§ Task prompt:
Once the line containing "Image resolution: width=274" is located, output it and every line after it through the end of the records, exactly as written and nothing else.

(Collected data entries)

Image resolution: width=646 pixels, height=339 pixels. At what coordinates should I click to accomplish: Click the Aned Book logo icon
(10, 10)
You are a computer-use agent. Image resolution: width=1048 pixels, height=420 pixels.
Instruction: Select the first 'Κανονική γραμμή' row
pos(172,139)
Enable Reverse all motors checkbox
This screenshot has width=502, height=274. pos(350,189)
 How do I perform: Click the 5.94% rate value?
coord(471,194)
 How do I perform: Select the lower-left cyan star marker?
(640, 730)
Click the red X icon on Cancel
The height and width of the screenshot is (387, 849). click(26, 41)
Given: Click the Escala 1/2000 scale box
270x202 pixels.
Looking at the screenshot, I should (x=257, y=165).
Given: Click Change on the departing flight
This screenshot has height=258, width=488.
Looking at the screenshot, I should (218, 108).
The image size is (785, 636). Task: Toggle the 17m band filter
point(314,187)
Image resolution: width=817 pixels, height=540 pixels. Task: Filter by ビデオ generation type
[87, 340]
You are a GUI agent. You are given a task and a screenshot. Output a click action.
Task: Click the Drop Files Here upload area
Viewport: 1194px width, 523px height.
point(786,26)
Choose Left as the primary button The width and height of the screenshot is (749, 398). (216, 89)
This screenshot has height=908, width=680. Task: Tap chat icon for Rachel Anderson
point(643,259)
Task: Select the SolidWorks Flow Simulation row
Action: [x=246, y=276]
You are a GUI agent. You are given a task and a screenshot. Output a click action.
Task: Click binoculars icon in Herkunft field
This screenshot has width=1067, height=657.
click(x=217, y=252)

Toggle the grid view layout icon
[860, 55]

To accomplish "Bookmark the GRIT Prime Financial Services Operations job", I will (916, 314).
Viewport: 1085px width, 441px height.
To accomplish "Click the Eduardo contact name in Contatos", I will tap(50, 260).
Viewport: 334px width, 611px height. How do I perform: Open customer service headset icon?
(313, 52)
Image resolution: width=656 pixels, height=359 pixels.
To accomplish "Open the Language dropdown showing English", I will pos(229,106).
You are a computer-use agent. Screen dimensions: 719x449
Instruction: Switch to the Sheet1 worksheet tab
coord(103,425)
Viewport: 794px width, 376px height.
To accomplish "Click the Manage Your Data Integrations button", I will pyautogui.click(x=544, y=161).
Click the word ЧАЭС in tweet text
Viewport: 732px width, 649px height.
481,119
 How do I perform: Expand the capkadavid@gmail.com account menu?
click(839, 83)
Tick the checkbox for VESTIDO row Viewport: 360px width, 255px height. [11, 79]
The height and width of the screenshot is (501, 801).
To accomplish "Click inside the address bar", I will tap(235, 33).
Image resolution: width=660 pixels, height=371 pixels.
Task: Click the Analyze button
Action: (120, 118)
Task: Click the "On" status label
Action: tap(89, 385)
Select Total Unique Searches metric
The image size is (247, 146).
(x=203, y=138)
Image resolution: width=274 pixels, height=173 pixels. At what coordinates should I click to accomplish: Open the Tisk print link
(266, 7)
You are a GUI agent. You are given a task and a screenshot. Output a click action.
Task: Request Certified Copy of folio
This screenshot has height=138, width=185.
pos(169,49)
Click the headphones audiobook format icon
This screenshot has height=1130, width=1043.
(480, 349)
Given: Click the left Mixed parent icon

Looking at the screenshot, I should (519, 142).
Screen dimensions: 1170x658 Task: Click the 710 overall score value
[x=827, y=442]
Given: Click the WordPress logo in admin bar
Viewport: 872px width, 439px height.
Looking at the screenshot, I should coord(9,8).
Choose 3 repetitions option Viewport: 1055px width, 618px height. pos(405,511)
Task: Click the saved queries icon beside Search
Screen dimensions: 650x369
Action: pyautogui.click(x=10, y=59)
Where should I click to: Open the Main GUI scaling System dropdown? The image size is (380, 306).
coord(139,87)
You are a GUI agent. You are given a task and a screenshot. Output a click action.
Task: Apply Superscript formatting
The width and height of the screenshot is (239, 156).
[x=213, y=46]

§ Exercise answer:
Image resolution: width=274 pixels, height=173 pixels. At what coordinates should I click to accomplish: Open the Tisk print link
(266, 7)
You are a GUI agent. You are given a task and a screenshot. Output a click action.
Task: Request Certified Copy of folio
This screenshot has height=138, width=185.
pos(169,49)
Click the headphones audiobook format icon
This screenshot has height=1130, width=1043.
(480, 349)
Given: Click the left Mixed parent icon

Looking at the screenshot, I should (519, 142).
Screen dimensions: 1170x658 Task: Click the 710 overall score value
[x=827, y=442]
Given: Click the WordPress logo in admin bar
Viewport: 872px width, 439px height.
Looking at the screenshot, I should coord(9,8).
Choose 3 repetitions option Viewport: 1055px width, 618px height. pos(405,511)
Task: Click the saved queries icon beside Search
Screen dimensions: 650x369
Action: pyautogui.click(x=10, y=59)
Where should I click to: Open the Main GUI scaling System dropdown? The image size is (380, 306).
coord(139,87)
You are a GUI agent. You are given a task and a screenshot. Output a click action.
Task: Apply Superscript formatting
The width and height of the screenshot is (239, 156).
[x=213, y=46]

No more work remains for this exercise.